Des murs beiges et une télé bloquée sur la chaîne Riot – séries d’horreur japonaises et clips d’accidents domestiques résultant en d’horribles blessures : bas-ventres broyés, visages écrasés. J’ai même vu un skieur nautique aux jambes tranchées par un bateau à moteur et un conducteur de quad décapité en effectuant un saut périlleux par-dessus son guidon. En fin de soirée, la chaîne diffuse un marathon De quoi fouetter une chatte.
Le grand moment de la journée arrive vers dix heures, quand Brianna, une des infirmières, pousse le chariot du petit déjeuner à notre étage. « Bonjour », braille-t-elle dans chaque chambre, et son caquètement gras résonne dans les couloirs pendant toute la durée de sa ronde. Il lui manque les incisives inférieures, et la prothèse qui les remplace pendouille hors de sa bouche quand elle demande : « Crêpes ou omelette, chou ? » J’ai appris très tôt que les crêpes sont le seul choix possible, les omelettes étant caoutchouteuses et d’un jaune banane tellement vif qu’on sent presque le goût du E102. Brianna adore Riot TV : elle reste donc assise quelques minutes près de mon lit sous prétexte de m’aider à déjeuner – elle ôte l’opercule en papier d’alu du café et du jus d’orange, ce dont je lui suis reconnaissant car, dans l’état où sont mes mains, j’en suis incapable, et elle me découpe les crêpes et les saucisses. Fascinée par l’émission, elle part d’un grand rire de ventre chaque fois que quelqu’un se blesse – des pom-pom girls qui atterrissent sur la nuque, des gamins qui se cassent les dents en tombant de leur bâton sauteur. Hilare au point d’en pleurer.

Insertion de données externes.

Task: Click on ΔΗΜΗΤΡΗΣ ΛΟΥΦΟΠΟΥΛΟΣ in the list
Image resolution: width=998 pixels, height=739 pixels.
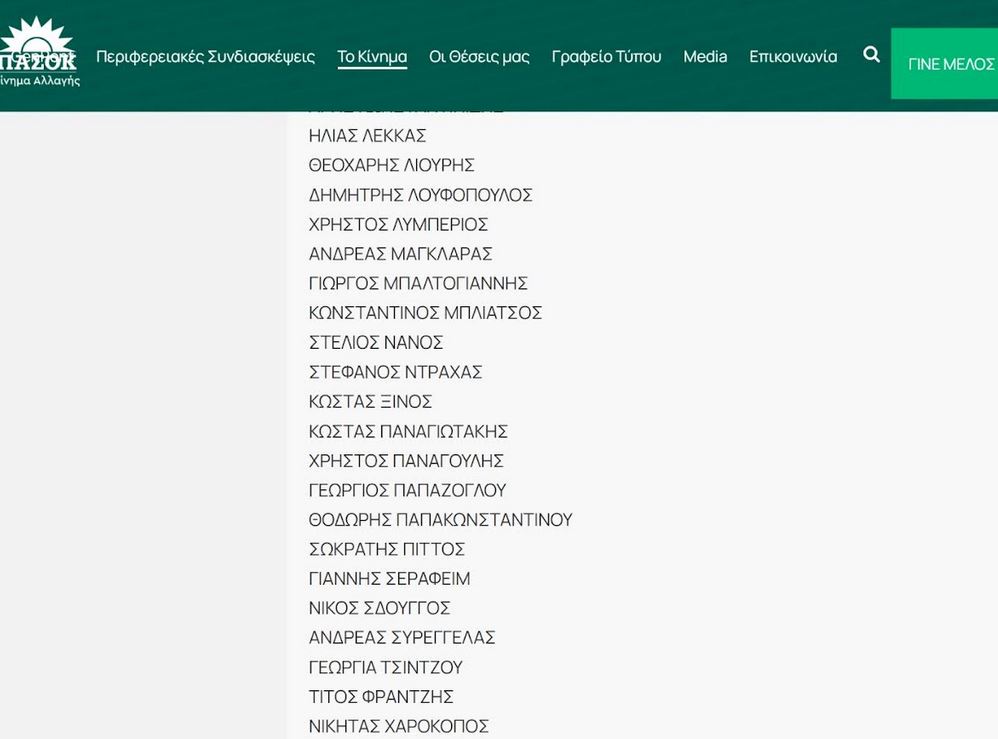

Le deuxième jour après que j’ai repris conscience, Brianna m’a appris que j’en avais déjà passé cinq ici.
« C’est où, ici ? ai-je demandé.
– Hôpital Sainte-Elizabeth, a-t-elle répondu. Youngstown. Vous savez où se trouve Youngstown ?
– Dans l’Ohio…
– Moi qui croyais que vous alliez répondre “au paradis”… »
J’y suis désormais depuis plus de cinq semaines, dans l’aile des non-assurés, avec les clochards, les toxicos et les malades mentaux hurlants entassés à trois ou quatre par chambre – une clinique comme celles où je dérivais il n’y a pas si longtemps, quand j’étais accro au caramel. Par rapport aux autres patients, cela dit, je dispose d’un certain confort : une administratrice m’a dit que j’occupe une chambre privée parce que ma note a déjà été réglée en liquide, ce qui me laisse perplexe, quoique Timothy ait assuré vouloir prendre en charge mes frais médicaux. Quand la même administratrice m’a demandé mon nom et mon numéro de sécurité sociale, j’ai répondu que je ne m’en souvenais pas, ce qui doit être assez typique car elle a rempli le reste du formulaire sans me poser de questions indiscrètes.
« Avons-nous votre permission de chercher pour vous une correspondance faciale ou ADN dans la base de données nationale ?
– Pas si je n’y suis pas obligé.
– La plupart des gens refusent. Je vais juste marquer homme non identifié, non assuré sur les formulaires.
– C’est assez approprié », ai-je remarqué.
À minuit, changement de chaîne pour des informerciaux : des pierres précieuses vendues avec un discount variable en fonction des quantités. Je pense à Albion, la revoyant en général debout au-dessus de moi sur ce tas de briques, les cheveux au vent. Je ne me rappelle plus la couleur de ses yeux mais, quand je les imagine, ils ont le gris d’un ciel d’orage.
Lorsque je dérive enfin dans le sommeil, je rêve d’Hannah.
Les médecins me tiennent au courant – ils sont trois, un à Boston, les deux autres à Mumbai ; leur visage apparaît sur les écrans HD d’une tour mobile. Un des trois entre en roulant dans ma chambre tous les deux jours environ, mais, la webcam de la tour ayant du jeu, il me fait rarement face quand il me parle.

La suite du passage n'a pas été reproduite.